The U.S. Supreme Court recognized that Title VII included disparate impact claims in its decision in Griggs v. Duke Power (1971; see LegalSpeak, p. 228). The case involved a claim by 13 African-American employees at Duke Power Co. who claimed that two requirements for transfer to a better division within in the company discriminated against them and others (they filed a class action suit on behalf of all African-American employees) on the basis of race. The employer—who years before had refused to hire African-Americans except for manual labor jobs—instituted two policies for transfer to the better divisions after the passage of Title VII. Any employee seeking transfer had to either have a high school education or have passed a general intelligence test.

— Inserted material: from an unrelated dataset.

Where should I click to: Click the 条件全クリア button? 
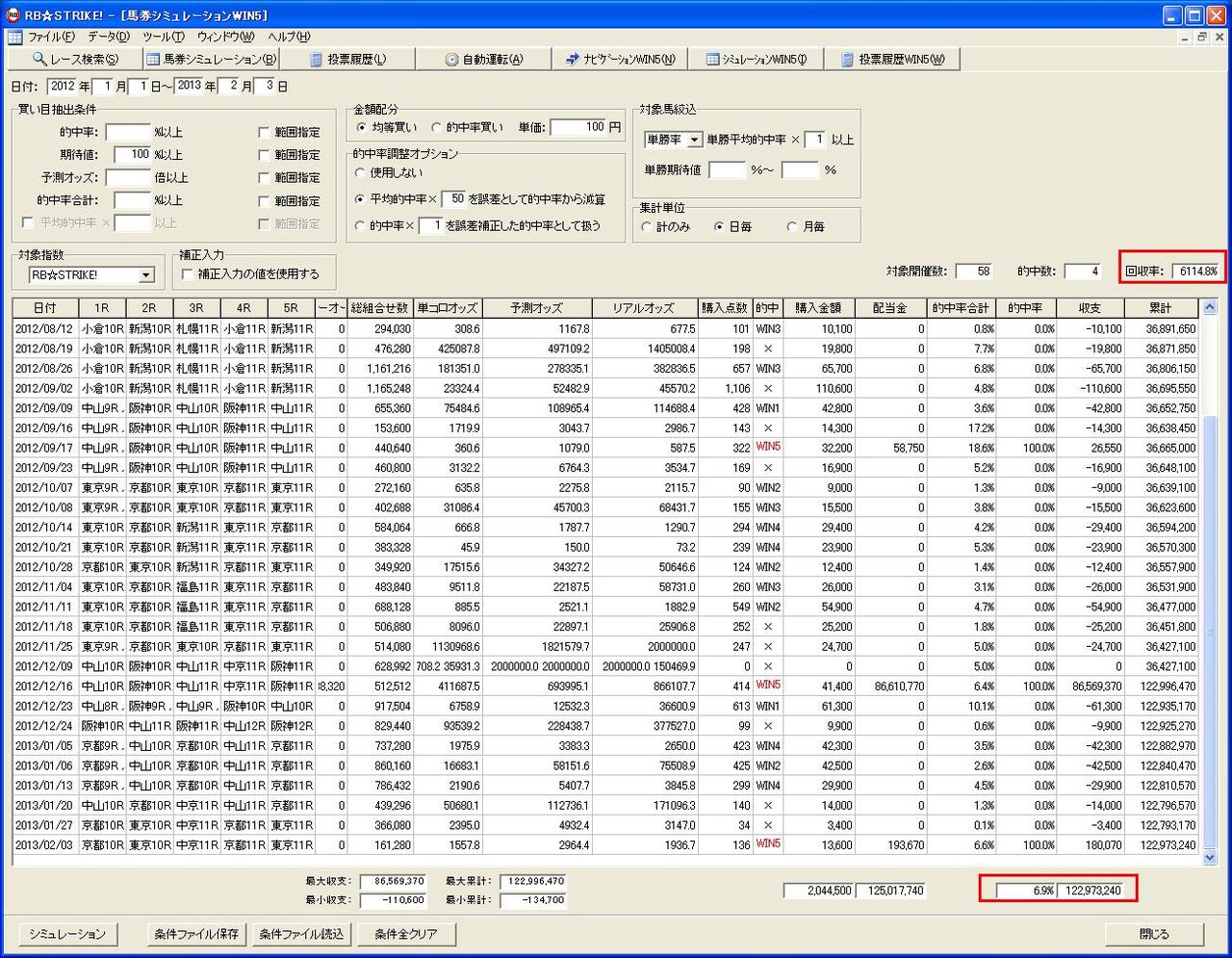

Evidence in the case showed that neither requirement was imposed on white employees already within certain divisions. Evidence also established that neither requirement was substantially related to good job performance. For example, there were white employees who had no high school education or passed such an intelligence test who performed very well in these departments.
In oft-cited language, Chief Justice Warren Burger wrote: “The Act proscribes not only overt discrimination but also practices that are fair in form, but discriminatory in operation. The touchstone is business necessity. If an employment practice which operates to exclude Negroes cannot be shown to be related to job performance, the practice is prohibited.”